__Bloque de texto__:
Pero volviendo a 1901, se encuentra en las publicaciones de este autor una serie de notas bajo el título de Viaje al país de los Calchaquíes, que comenzó a publicar el 22 de marzo de ese año. En ese viaje que se inicia en “esa estación del Retiro, desbordante de humanidad sudorosa, envuelta en humo de tabaco y atestada de sacos, valijas, chicos, viejas, perros, changadores vendedores de libros, viajeros y sus anexos, a lo largo del convoy listo para partir”. El objetivo del viaje en el que se embarcan el autor y su acompañante es enunciado en esa primera nota, titulada En marcha, en una charla que mantiene con otros pasajeros: “Vamos a Catamarca, a escudriñar las ruinas indias de la región calchaquina, recoger alfarerías y objetos, estudiar costumbres, etc...etc.”

La nota de 29 de marzo le daba continuidad a aquel viaje: La llegada a Córdoba. Así prosigue el periplo calchaquí en que se ha comprometido el autor, manteniendo en alto sus buenas dotes para la crónica.

“Se anunciaba un día de fuego. Mucho antes de amanecer ya era sofocante la temperatura, y cuando el sol apuntó sobre la pampa, nadie pudo mantenerse en cama.

Entre el chirriar de los hierros y los golpeteos acompasados del vagón, oí mi nombre pronunciado a gritos. Era mi catamarqueño, el amigo Quincho, ataviado con la indumentaria de la víspera y dispuesto a departir.

La toileite de tren es cosa de un minuto, y en seguida al comedor donde estaba reunido el elenco de viajeros.

__Consigna del ejercicio__:
Copia literalmente de la crónica del viaje calchaquí el pasaje que comienza con "La nota de 29" y continúa hasta "elenco de viajeros.". Los datos no tienen relación con la crónica del viaje calchaquí.

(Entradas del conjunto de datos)
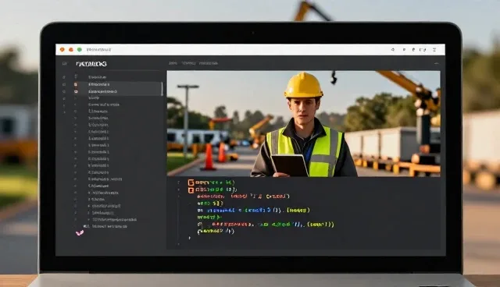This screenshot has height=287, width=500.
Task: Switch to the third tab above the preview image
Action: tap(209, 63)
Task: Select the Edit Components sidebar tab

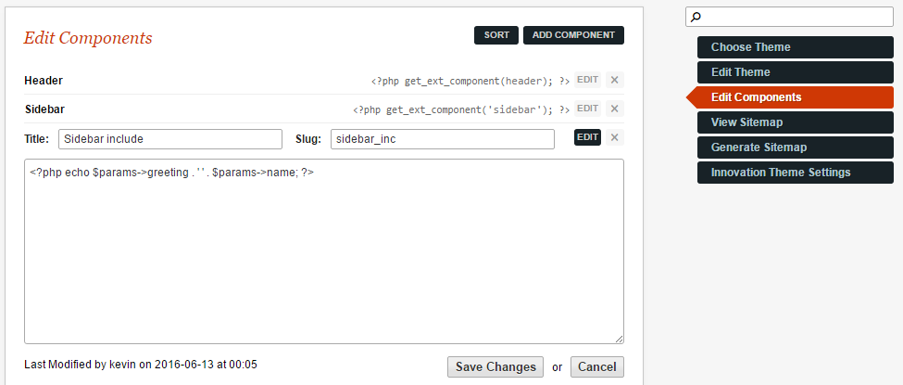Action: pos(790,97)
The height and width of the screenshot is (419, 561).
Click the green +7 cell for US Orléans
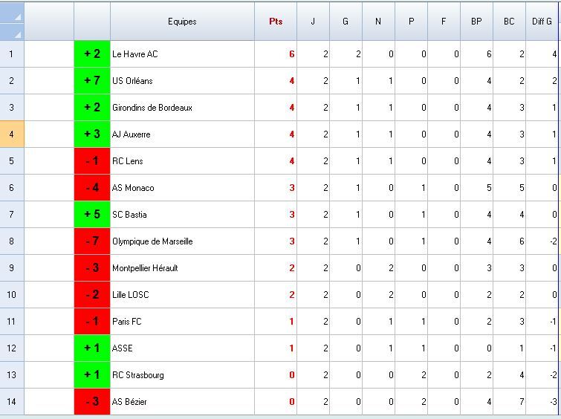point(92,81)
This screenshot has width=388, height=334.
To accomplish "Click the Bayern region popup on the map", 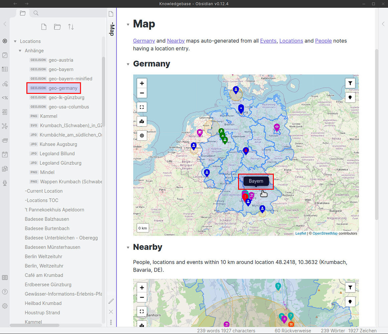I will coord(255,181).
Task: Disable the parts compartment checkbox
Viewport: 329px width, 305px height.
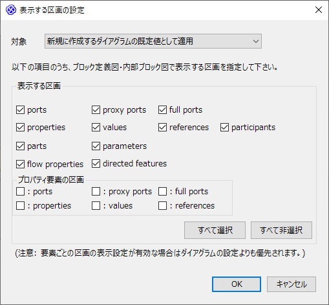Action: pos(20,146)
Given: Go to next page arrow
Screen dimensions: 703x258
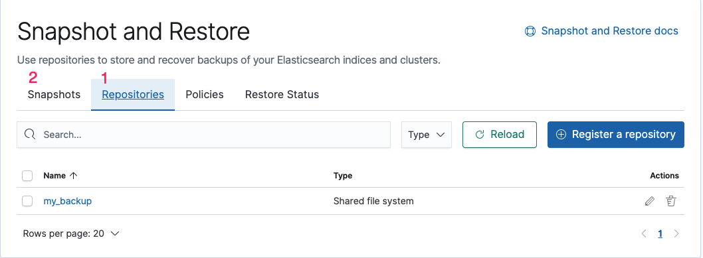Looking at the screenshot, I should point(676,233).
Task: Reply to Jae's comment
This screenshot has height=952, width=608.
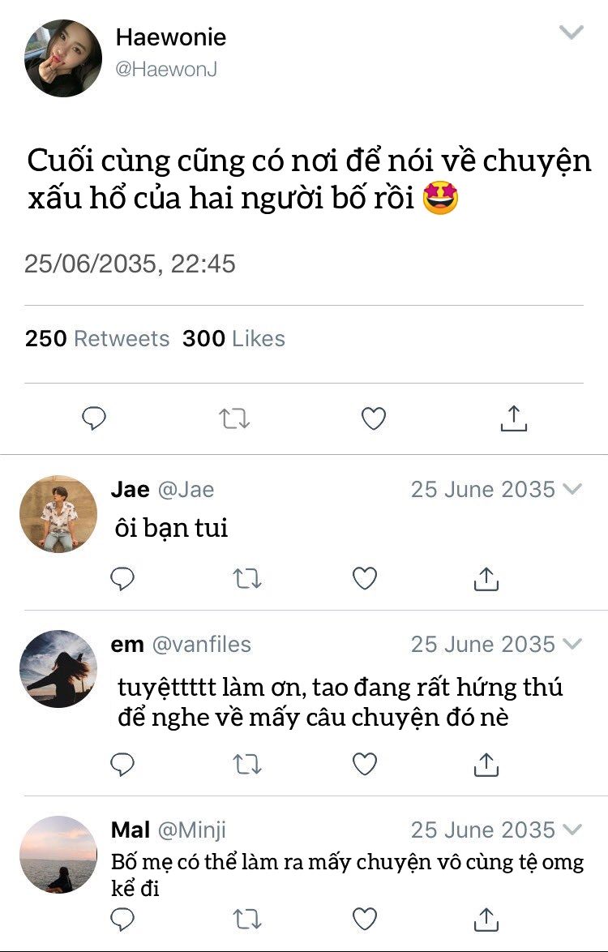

__Resultado del ejercicio__:
La nota de 29 de marzo le daba continuidad a aquel viaje: La llegada a Córdoba. Así prosigue el periplo calchaquí en que se ha comprometido el autor, manteniendo en alto sus buenas dotes para la crónica.

“Se anunciaba un día de fuego. Mucho antes de amanecer ya era sofocante la temperatura, y cuando el sol apuntó sobre la pampa, nadie pudo mantenerse en cama.

Entre el chirriar de los hierros y los golpeteos acompasados del vagón, oí mi nombre pronunciado a gritos. Era mi catamarqueño, el amigo Quincho, ataviado con la indumentaria de la víspera y dispuesto a departir.

La toileite de tren es cosa de un minuto, y en seguida al comedor donde estaba reunido el elenco de viajeros.